Mapping miRNA to the Human Genome with Bowtie2
2
1
Entering edit mode
6.2 years ago
gkuffel22 ▴ 100

Hopefully someone can help. I have read conflicting info about aligners for miRNA data but I have finally decided on Bowtie2. I have 2 questions:

1. I am aligning the miRNA reads to the human genome and then using HTSeq-count with the gff file from miRBase to count the miRNAs aligned in the BAM file, is this a reasonable approach?

2. Does anyone know if HTSeq will accurately count miRNAs that map to multiple locations in the genome?

Thanks everyone!

alignment miRNA Bowtie2 Python HtSeq-count • 5.4k views
0
Entering edit mode

You should use bowtie v.1 instead since miRNA are going to be short and you want to keep your alignments ungapped.

0
Entering edit mode

Im doing almost the same! Does It works for you? I use Bowtie2 and I get a 72% of overall alignment rate, I think that is fine. I use;

bowtie2 -p 8 -x $index --np 0 --n-ceil L,0,0.02 --rdg 0,6 --rfg 0,6 --mp 6,2 --score-min L,0,-0.18 -q$reads.fastq -S \$result.sam

0
Entering edit mode

Please use ADD COMMENT/ADD REPLY when responding to existing posts to keep threads logically organized. SUBMIT ANSWER should only be used to provide new answers for the original question.

1
Entering edit mode
6.1 years ago
apa@stowers ▴ 580

Bowtie2 should work as well as Bowtie1, since bowtie2 should not return a gapped alignments if a contiguous one exists. Generally speaking. However, some people prefer Bowtie1 since you can guarantee "--best --strata", which Bowtie2 does not do.

There are better aligners for miRNA data, though, which also include analysis of the alignment context to give a more accurate picture of expression: see MirDeep2 and ShortStack (GitHub link).

HTSeq-count will quantitate multireads if you force it to. It depends on two things: one, mapping quality of multireads (which is usually very low or zero), and two, any SAM tags indicating a multiread (which is only the NH tag, according to the documentation).
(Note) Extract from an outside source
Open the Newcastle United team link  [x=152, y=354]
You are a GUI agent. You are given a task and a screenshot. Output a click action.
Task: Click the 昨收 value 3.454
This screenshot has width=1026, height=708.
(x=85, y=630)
HOWEVER: only Tophat2 uses the NH tag -- Bowtie1/2 do not -- Bowtie2 uses the XS tag; not sure about Bowtie1.

But in any case it is only a SAM tag, which can be stripped. For instance, to blind htseq-count to multireads from a Tophat bam file, set "-a 0" to stop filtering on mapping quality, and strip the NH tag in-line:

samtools view in.bam | perl -pe 's/\s+NH:i:\d+//' | htseq-count -s no -a 0 -m intersection-nonempty - genes.gtf > counts.txt
`

If htseq-count ever uses other tags, then just strip those too.

0
Entering edit mode
6.2 years ago

With regard to your second question, HTSeq-count will be default ignore/discard multimapping reads, see for example the FAQ for an explanation about that.